Biographical Note

Dr. Richard Henderson was originally a physicist from Edinburgh University but switched into molecular biology at age 21.   He went as a research student to the MRC Laboratory of Molecular Biology (LMB) in Cambridge, UK where he joined the team led by David Blow that worked out the atomic structure of the enzyme chymotrypsin, one of the first few protein structures to be determined using X-ray crystallography.  He went on as a Helen Hay Whitney postdoctoral fellow at Yale University to develop an interest in the structure of membrane proteins, working for a few years on voltage dependent ion channels.  After returning to LMB in 1973, he began to collaborate with Nigel Unwin and together they developed electron microscopy into a tool for the direct determination of the structure of proteins, and applied it most notably to the light-driven proton pump, bacteriorhodopsin, from Halobacteria.  During the next 15 years, he worked to solve a number of the technical and conceptual problems which limited the attainable resolution of electron crystallography and by 1990, he and his colleagues had succeeded in obtaining the first atomic structure of the membrane protein, bacteriorhodopsin, by using electron microscopy and diffraction.  Subsequent analysis of the structure of some of its photochemical intermediates has helped to understand how bacteriorhodopsin and other closely related family members function.   Now 64 years old (in 2009), he has turned his attention to single particle electron microscopy where more advanced electron cryomicroscopy now offers the promise of being able to determine atomic structures of large protein assemblies without the need first to make crystals.  These methods are now being used to solve many of the outstanding problems in structural biology.

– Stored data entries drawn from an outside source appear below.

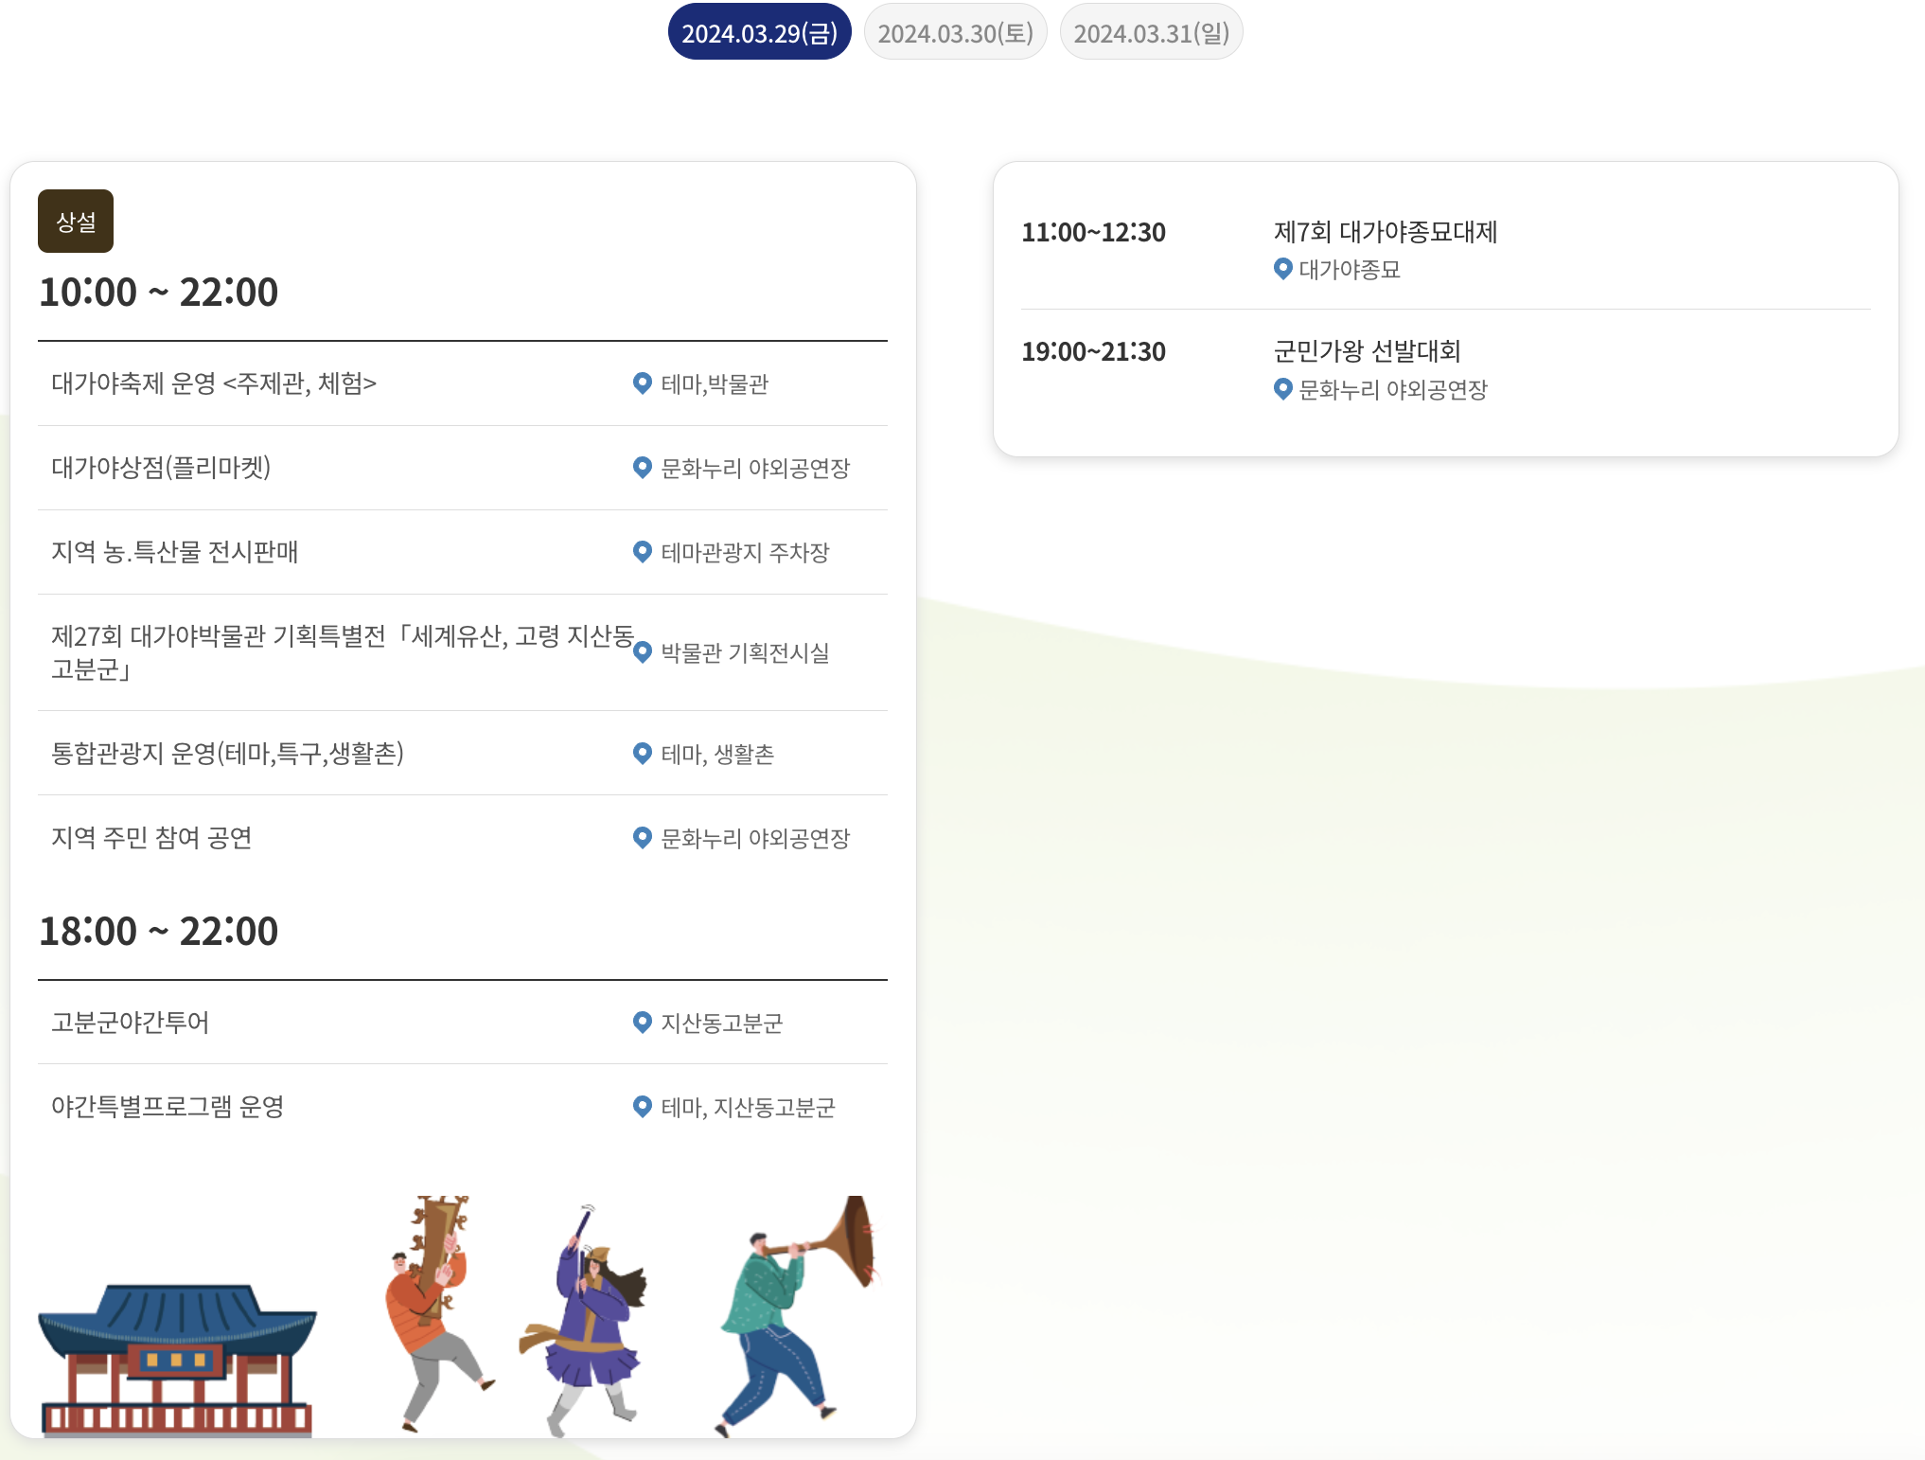The width and height of the screenshot is (1925, 1460).
Task: Click location pin beside 지산동고분군
Action: coord(643,1023)
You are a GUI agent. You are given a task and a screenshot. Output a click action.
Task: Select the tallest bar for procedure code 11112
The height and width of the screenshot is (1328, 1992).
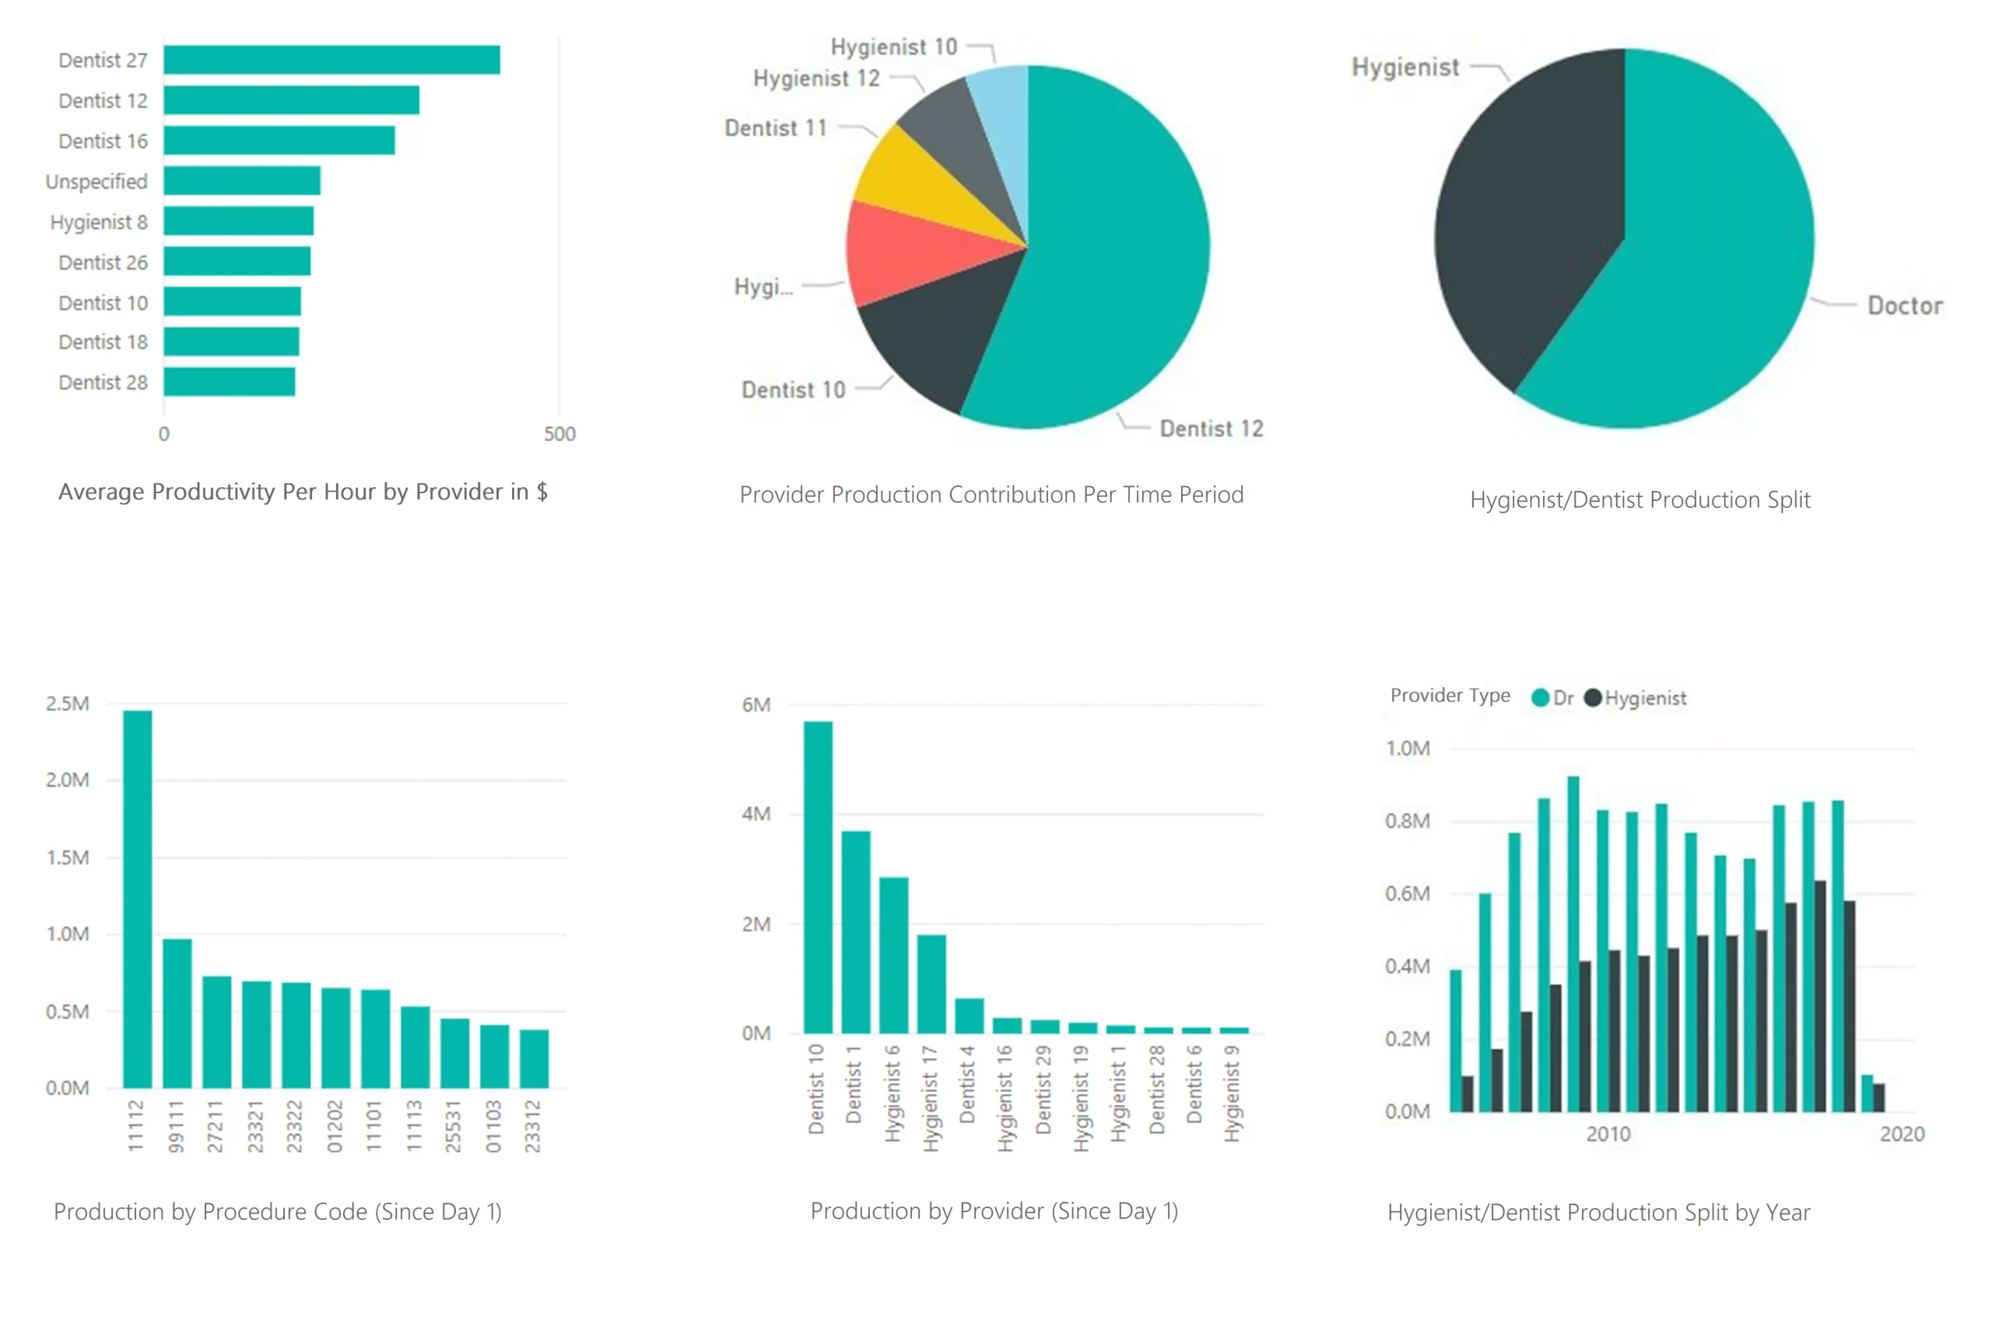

He was Joint-Head of the Division of Structural Studies at the MRC Laboratory of Molecular Biology from 1986 until 2001, and has been Director from 1996 to 2006.   The Laboratory now houses about 350 scientists in four Divisions working on a wide range of problems in neurobiology, cell biology, structural biology, immunology, cancer biology and biotechnology.  LMB also continues to develop techniques and methods alongside tackling challenging new scientific problems.  

He is a fellow of the Royal Society and a Foreign Associate of the US National Academy of Sciences.